Intervista a Raffaella Tommaselli, gestore di Eurizon Fund – Bond High Yield

Quanto valore c’è ancora negli high yield bond? Ritenete che le cedole e il potenziale apprezzamento derivante dal restringimento degli spread siano in grado di compensare i rischi di default?

I bond high yield hanno recuperato gran parte dell’allargamento registrato a inizio pandemia e il recupero ha interessato anche i rating più bassi e i settori più ciclici e covid related.
Nonostante questo recupero negli spread a oggi crediamo ci sia ancora valore negli high yield bond. I fattori a sostegno del mercato sono sia di natura tecnica sia fondamentale.
Da un punto di vista fondamentale, dopo il picco di aprile 2020 abbiamo assistito a una continua revisione delle aspettative di default da parte delle agenzie di rating. Ora ci si aspetta un picco del tasso di default a livello globale nel primo trimestre 2021 per poi scendere a livelli di media di lungo periodo.
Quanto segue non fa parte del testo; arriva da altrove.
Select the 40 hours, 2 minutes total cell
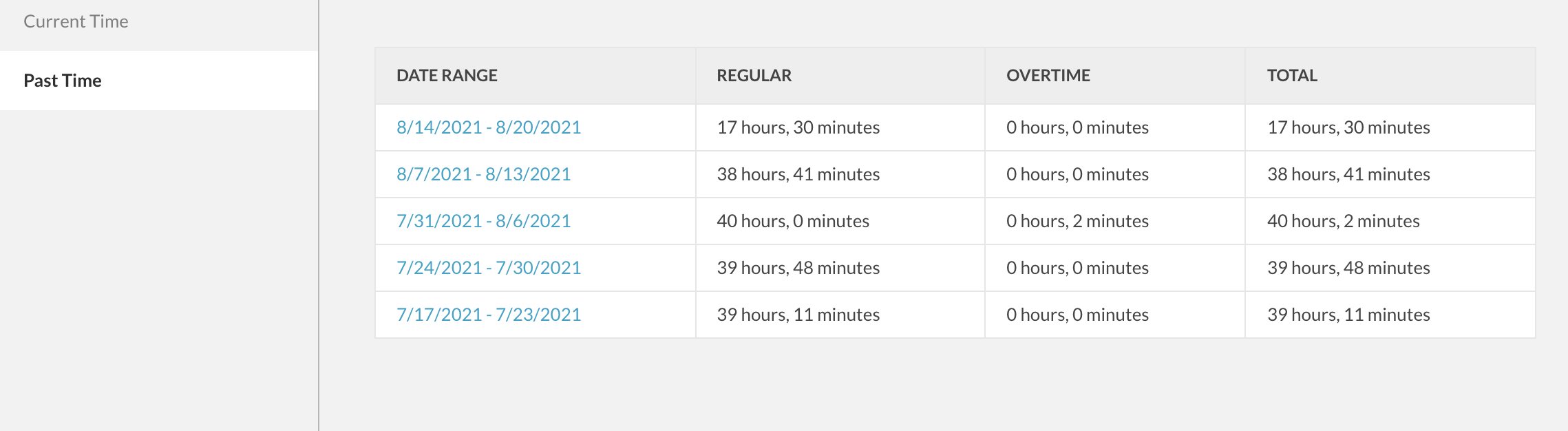Viewport: 1568px width, 431px height. [1390, 221]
Anche per le attività di downgrade delle agenzie di rating il picco a cui abbiamo assistito nella primavera dello scorso anno è ormai alle spalle. E per la prima volta dall’inizio della crisi gli upgrade hanno superato i downgrade.
Sul fronte dei dati di bilancio delle società emerge un incremento della percentuale di cash a livelli record per far fronte a eventuali nuove ondate del virus. Per questo oggi le aziende in media sono posizionate molto meglio che a inizio pandemia.
Da un punto di vista valutativo, per quanto i rendimenti degli HY siano ai minimi in assoluto se guardiamo agli spread in rapporto allo yield dei governativi sono a livelli massimi in percentuale e offrono un’ottima protezione in caso di aumento dei tassi.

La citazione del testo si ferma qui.